Document segment:
There are a million things you find yourself doing to prepare for a baby. You get rid of (or move) your guest bedroom to accomodate a nursery; you start buying little things here and there that you never saw yourself buying before (diapers, etc.); and you work to prepare your heart, your house, your checkbook, and your life for one more. The weight of that dependent responsibility starts to weigh in. But it's all fun - picking out cribs and bedding, creating a registry (which I've done at Target and BabiesRUs now), etc.
However, perhaps the most important preparation going on has less to do with Jackson and more to do with my fabulous husband. :) Andrew and I often talk about what makes a healthy and happy home for a child. We had to deal with that sooner than we would have otherwise because of Payton, and we see that as a good thing for us. We believe whole-heartedly that the best thing for a happy child is simply a healthy marriage. We have seen firsthand the impact of a stable relationship on a child's psyche. We don't like to say that marriage is hard work becuase that makes it sound like something you have to do...but it does require effort and a willing spirit.
And so, I come to a book...My mother-in-law is an avid reader. She reads books about everything and is probably the most well-read person I know. Her ability to understand and retain the information she reads is amazing. The best part (for me) is that she always has great reading suggestions for anything you can think of, and she is very thoughtful in her gift giving of books. For my birthday last year, she sent me a book called Sacred Marriage by Gary Thomas. Generally, I hate self-help books that say cheesy things like, "Follow these 10 steps to..." or "The three principles of ___ are..." This book isn't like that. BUT, it challenges me as a wife to be a better marriage partner. I don't believe you have to have marital "problems" to want to improve your role as a wife (and consequently as a mother)...
The premise of a book is rather shocking amidst an overly romanticized culture. But we all know that those "happily ever after" type of things are sweet, but not real (at least in the long run). It's not that romance is bad...just that it's overrated. Instead, this book asks this question: "What if God designed marriage to make us holy more than to make us happy?" Read that again...

Actions to take:
- A) Condense the paragraph of the blog post beginning "However, perhaps the most important preparation" into a short bulleted list that keeps its main facts.
- B) In the blog post, quote the stretch from "And so, I come" through "as a mother)..." word for word.
- C) Pick up the blog post on preparing for a baby and marriage right after its final sentence, and keep writing.

Records:
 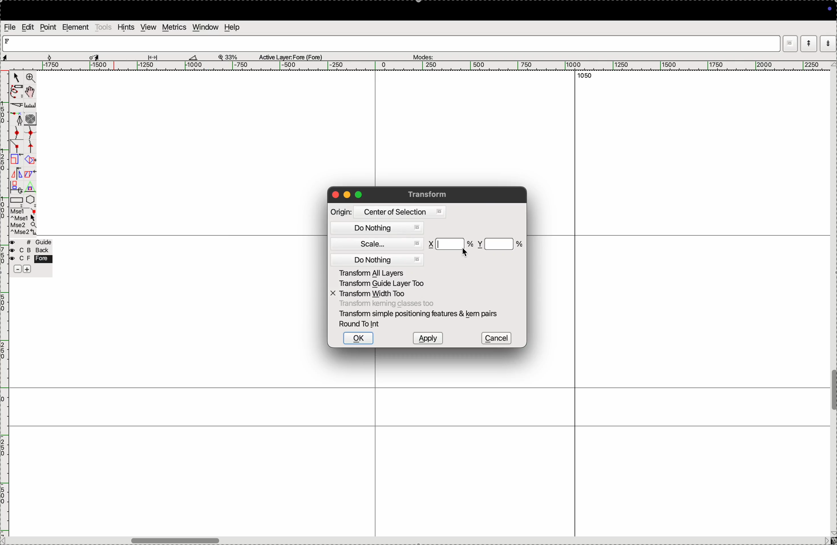 What do you see at coordinates (32, 259) in the screenshot?
I see `fore` at bounding box center [32, 259].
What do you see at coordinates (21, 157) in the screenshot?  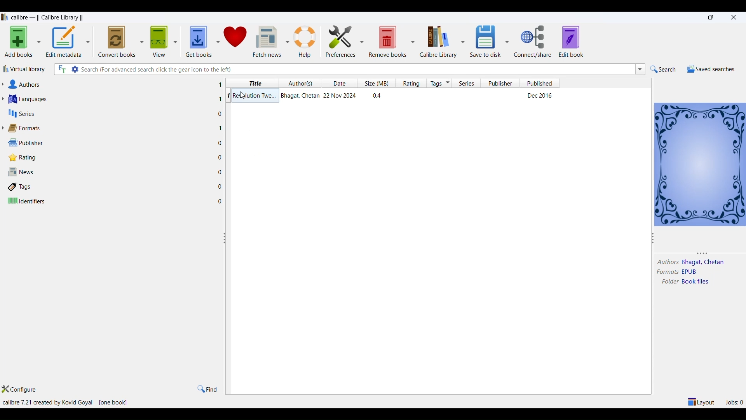 I see `rating` at bounding box center [21, 157].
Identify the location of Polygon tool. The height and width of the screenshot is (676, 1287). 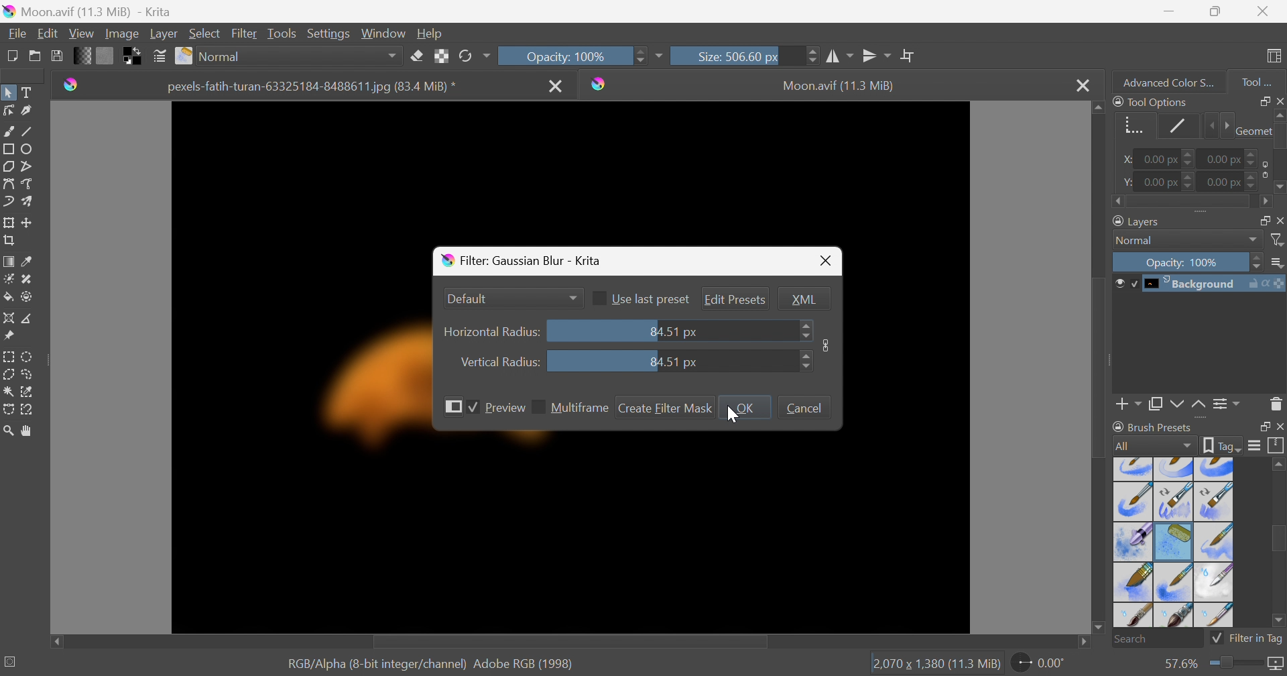
(8, 166).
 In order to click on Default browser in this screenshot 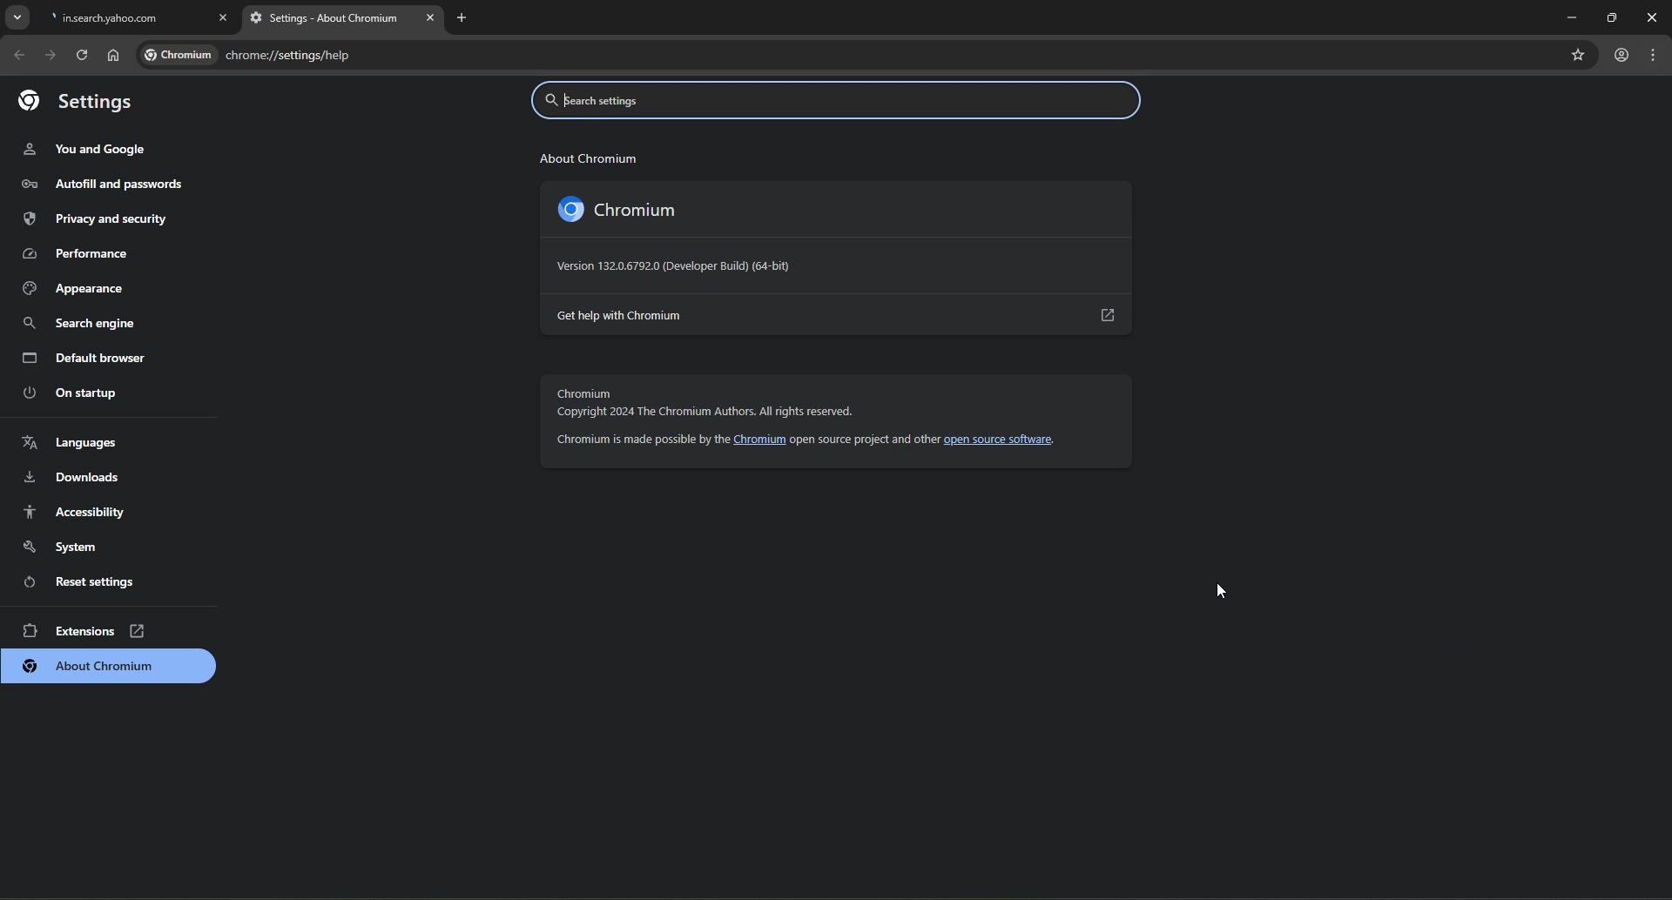, I will do `click(91, 354)`.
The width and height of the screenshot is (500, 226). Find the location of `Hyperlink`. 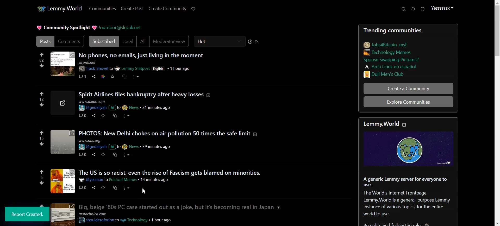

Hyperlink is located at coordinates (121, 27).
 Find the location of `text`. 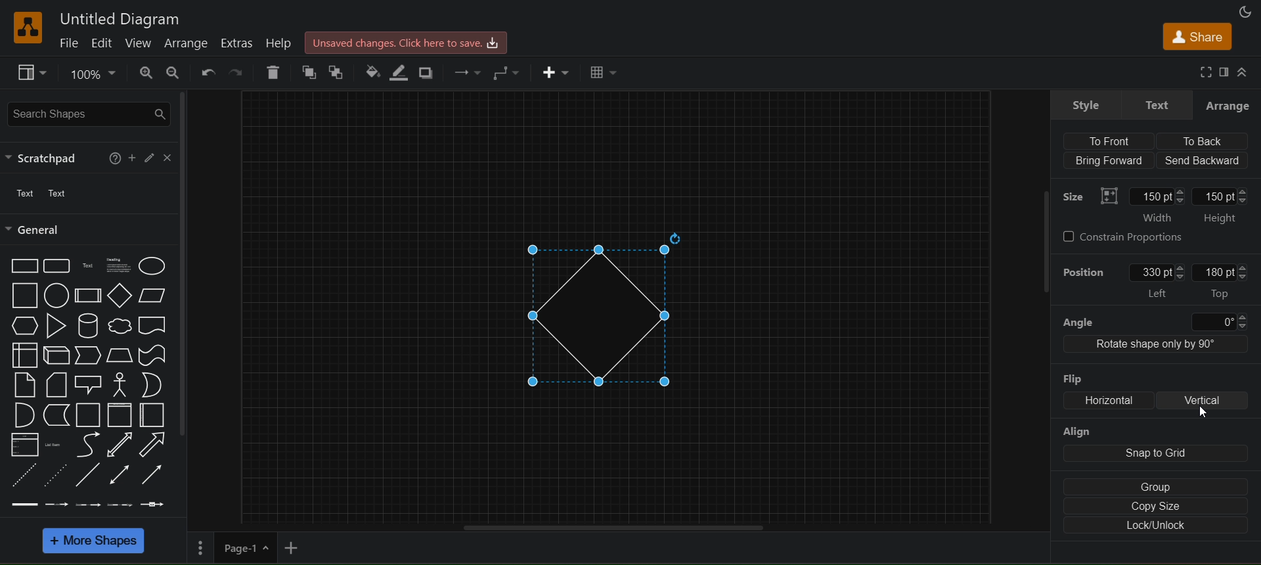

Answers to the problems:
- A)
- The most important preparation concerns the author's husband, Andrew, more than Jackson.
- The couple often discuss what makes a healthy, happy home for a child; Payton made them face this sooner, which they consider a good thing.
- They believe a healthy marriage is the best thing for a happy child and have seen firsthand how a stable relationship affects a child's psyche.
- They avoid calling marriage "hard work," but say it requires effort and a willing spirit.

- B)
And so, I come to a book...My mother-in-law is an avid reader. She reads books about everything and is probably the most well-read person I know. Her ability to understand and retain the information she reads is amazing. The best part (for me) is that she always has great reading suggestions for anything you can think of, and she is very thoughtful in her gift giving of books. For my birthday last year, she sent me a book called Sacred Marriage by Gary Thomas. Generally, I hate self-help books that say cheesy things like, "Follow these 10 steps to..." or "The three principles of ___ are..." This book isn't like that. BUT, it challenges me as a wife to be a better marriage partner. I don't believe you have to have marital "problems" to want to improve your role as a wife (and consequently as a mother)...

- C)
I don't consider myself a marriage expert by any means, but I can say that I've learned a lot about myself and about a committed relationship in the almost 2 years I've been married. All of the joys of marriage that I expected are there...and still wonderful! However, I have discovered that my sins are more obvious to my husband than I ever thought, I am more selfish than I thought (and feared), and I have become more vulnerable in marriage...to an extent I never thought possible. All of my flaws have been exposed (at least I hope they have all been exposed by now), and I still don't like that. It's not pretty... Marriage has also taught me how to accept the flaws of another person in real (not just figurative) ways.
What's wonderful about moving past the idea that marriage is designed to make us happy is that it means we see marriage as an edurance race, not a sprint. And, more importantly, it opens up opportunities for us to confront our selfish, mean-spirited, and flawed characteristics to draw closer to the One who designed for and can actually fulfill that happiness.
I think it's a simple, but not easy principle. My prayer is that the efforts Andrew and I take to solidify a healthy marriage help prepare for and make a great life for Payton, Jackson, and siblings to follow....
It's so refreshing to hear all of the positive things you have to say about marriage and what it requires...I am not one much for the romantic approach anyway (let's me honest, I learn the hard way a loooong time ago that love isn't as perfect as it looks in the movies).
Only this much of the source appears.